SOURCE MATERIAL:
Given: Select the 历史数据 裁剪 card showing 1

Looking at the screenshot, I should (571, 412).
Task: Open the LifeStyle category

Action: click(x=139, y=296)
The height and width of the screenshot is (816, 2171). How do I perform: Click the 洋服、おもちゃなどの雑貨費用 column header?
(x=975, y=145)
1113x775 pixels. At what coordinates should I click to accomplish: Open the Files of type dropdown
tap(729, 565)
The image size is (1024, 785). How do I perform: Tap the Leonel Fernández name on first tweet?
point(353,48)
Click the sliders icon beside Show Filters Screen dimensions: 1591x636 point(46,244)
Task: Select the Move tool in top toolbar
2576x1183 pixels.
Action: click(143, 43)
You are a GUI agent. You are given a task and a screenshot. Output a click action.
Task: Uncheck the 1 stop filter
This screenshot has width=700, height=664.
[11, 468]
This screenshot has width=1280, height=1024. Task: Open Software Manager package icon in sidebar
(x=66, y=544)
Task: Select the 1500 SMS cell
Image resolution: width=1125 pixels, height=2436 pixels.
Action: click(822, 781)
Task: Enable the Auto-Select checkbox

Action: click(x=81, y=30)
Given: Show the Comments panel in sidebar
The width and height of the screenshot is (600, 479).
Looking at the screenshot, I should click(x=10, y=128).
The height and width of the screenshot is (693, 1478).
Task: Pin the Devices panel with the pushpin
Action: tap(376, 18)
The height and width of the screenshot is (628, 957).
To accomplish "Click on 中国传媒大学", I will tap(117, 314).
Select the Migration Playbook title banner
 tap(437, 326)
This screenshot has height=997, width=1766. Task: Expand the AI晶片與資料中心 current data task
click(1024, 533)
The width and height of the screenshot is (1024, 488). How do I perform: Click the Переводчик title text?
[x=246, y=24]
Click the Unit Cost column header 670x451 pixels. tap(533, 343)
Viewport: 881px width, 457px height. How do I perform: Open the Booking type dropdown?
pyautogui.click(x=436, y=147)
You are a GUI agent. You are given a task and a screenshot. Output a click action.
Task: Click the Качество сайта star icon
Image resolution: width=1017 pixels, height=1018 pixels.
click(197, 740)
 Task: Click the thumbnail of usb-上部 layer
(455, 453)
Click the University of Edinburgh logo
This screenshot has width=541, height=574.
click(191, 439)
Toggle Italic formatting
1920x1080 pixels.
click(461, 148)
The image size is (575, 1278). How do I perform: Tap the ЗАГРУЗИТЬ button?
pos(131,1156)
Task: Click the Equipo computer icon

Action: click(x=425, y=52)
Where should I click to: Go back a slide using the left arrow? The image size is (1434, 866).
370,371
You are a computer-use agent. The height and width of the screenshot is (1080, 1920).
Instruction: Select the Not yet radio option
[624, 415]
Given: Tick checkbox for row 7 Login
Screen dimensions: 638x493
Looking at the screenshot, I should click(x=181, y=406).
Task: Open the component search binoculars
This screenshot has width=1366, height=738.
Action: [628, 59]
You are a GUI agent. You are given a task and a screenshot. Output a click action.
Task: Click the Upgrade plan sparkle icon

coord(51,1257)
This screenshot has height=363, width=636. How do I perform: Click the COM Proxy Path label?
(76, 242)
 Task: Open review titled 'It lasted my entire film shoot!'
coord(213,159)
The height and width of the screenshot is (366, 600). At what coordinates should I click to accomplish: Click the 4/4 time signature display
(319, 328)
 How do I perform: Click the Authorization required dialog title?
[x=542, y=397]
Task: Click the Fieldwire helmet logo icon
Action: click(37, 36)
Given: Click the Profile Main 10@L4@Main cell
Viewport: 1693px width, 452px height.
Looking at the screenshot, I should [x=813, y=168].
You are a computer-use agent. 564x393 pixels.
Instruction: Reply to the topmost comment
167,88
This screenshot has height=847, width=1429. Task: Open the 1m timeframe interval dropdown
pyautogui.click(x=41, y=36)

GOAL OF THE EXERCISE: Show each line of the records above that contains the string "cell".

TASK SOLUTION:
Task: Select the 1500 SMS cell
Given: Click the Profile Main 10@L4@Main cell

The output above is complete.